As the nation’s job market continues to recover from the large-scale layoff’s inflicted by the spread of COVID-19 and lockdowns that followed, Black workers are being “left behind” their white counterparts.

Data released by the Labor Department this month shows that Black workers are rehired more slowly than whites. Although the overall jobless rate has declined, nearly all of this progress is the result of white workers being hired back.

The overall unemployment rate dropped from 14.7 percent in April to 8.4 percent in early September. During April the Black unemployment rate was 16.7 percent, and it remains at 13 percent as of the September labor report. Meanwhile, the white jobless rate stood at 14.3 percent for whites in April and has now fallen to 7.3 percent.

From April to September, white workers were about twice as likely as Black workers to be hired back. While the white unemployment rate was more than halved, the Black unemployment rate dropped by a margin of just 19 percent.

“As jobs are coming back they’re disproportionately going to white people,” said Heidi Shierholz, director of policy at the progressive Economic Policy Institute. “Black people are getting left behind.”

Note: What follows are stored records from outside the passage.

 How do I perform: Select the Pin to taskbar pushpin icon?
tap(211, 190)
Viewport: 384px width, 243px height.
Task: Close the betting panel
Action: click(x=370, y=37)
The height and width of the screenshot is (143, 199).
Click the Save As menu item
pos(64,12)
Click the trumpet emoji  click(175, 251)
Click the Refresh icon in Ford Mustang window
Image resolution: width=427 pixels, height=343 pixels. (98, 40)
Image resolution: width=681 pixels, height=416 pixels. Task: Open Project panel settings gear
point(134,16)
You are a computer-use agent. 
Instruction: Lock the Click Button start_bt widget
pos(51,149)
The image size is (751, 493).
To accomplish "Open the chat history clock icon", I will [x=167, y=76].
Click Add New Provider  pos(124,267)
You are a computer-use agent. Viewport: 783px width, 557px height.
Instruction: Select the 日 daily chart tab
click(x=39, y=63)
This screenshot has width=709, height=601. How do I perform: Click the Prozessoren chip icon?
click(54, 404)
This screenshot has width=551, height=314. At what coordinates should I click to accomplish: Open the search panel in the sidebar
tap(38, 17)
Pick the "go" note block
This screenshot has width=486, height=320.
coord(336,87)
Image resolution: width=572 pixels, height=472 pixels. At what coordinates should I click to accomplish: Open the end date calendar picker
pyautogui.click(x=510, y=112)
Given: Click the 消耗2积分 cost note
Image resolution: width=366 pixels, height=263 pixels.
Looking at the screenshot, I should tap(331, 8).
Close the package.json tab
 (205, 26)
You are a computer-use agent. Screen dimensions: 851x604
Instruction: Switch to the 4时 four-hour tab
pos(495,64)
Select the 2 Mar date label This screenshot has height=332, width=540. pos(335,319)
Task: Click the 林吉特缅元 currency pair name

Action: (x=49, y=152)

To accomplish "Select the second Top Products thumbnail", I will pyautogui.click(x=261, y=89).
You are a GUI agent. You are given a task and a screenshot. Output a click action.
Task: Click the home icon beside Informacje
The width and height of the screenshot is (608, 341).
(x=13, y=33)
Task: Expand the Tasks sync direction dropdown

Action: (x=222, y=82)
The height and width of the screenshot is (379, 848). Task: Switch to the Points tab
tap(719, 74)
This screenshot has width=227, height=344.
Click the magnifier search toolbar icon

Fortune found in June that Black workers have been twice as likely to be laid off or furloughed than white workers throughout the pandemic.

The unemployment gap that divides Black and white workers has been documented since 1972, when the Labor Department initially began collecting data on Black unemployment statistics.

Between 1972 and 2019, Black Americans were twice as likley to be unemployed as white workers.

“As long as we’ve been recording this data African Americans are first fired, last hired. In this pandemic everyone got fired but African Americans are still last hired,” economist Gbenga Ajilore told HuffPost in a Sept. 15 article. “It’s one of those things where something gets knocked off its equilibrium and rolled back to its natural state.”

As white workers remain more likely to secure employment, the future remains uncertain for unemployed Black Americans. Expanded unemployment benefits expired in July. Black people have been among the worst impacted by lawmakers’ failure to extend the expanded benefit, and African-Americans were more likely to depend on the benefits while they were provided.

Even during the transition to a post-COVID world, racial disparities may continue to widen as Black women struggle to return to work amid increased child care burdens, and as educational inequities between Black and white children grow while schools and families grapple with distance learning.

Martha Gimbel, a senior manager of economic research at the tech nonprofit Schmidt Futures, made it clear that the disparities in hiring are caused by bias and discrimination, and not by the competency level of Black people.

“I can’t believe I have to say this, but it is not because there is something about Black people that makes them less employable,” Gimbel said to HuffPost. “This isn’t because of skills. It is because of bias in hiring.”